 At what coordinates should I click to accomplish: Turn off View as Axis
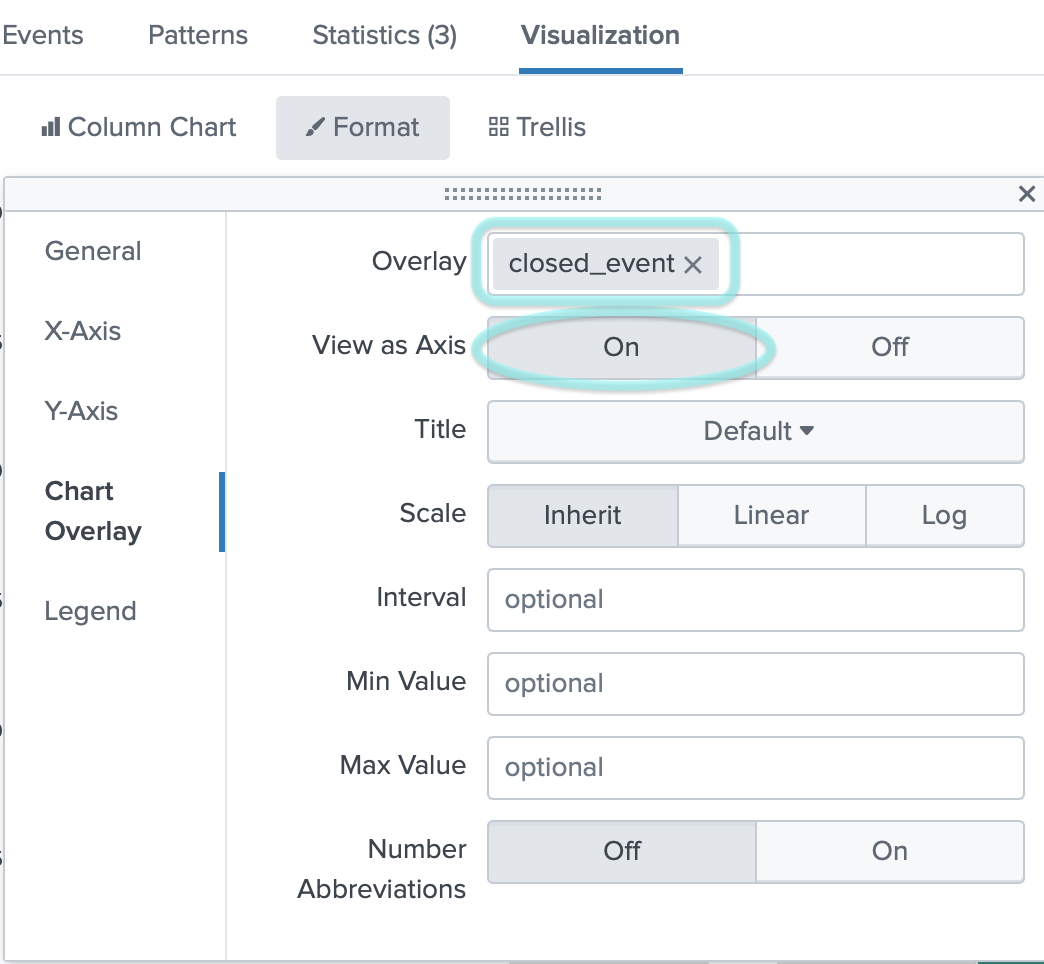(x=889, y=347)
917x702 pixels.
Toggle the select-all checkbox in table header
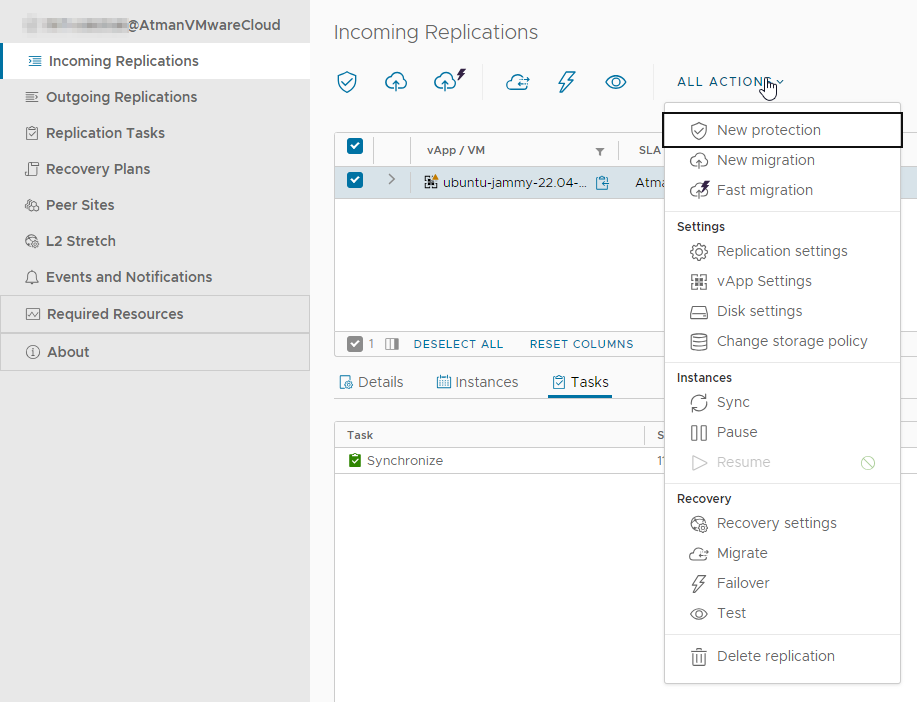pos(355,147)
· · ·
**EXERCISE DETAILS:** Count the lines in the data above that contain the string "Toggle", treating uppercase and lowercase letters as different, and give only that number.

**RESULT OF THE TASK:** 1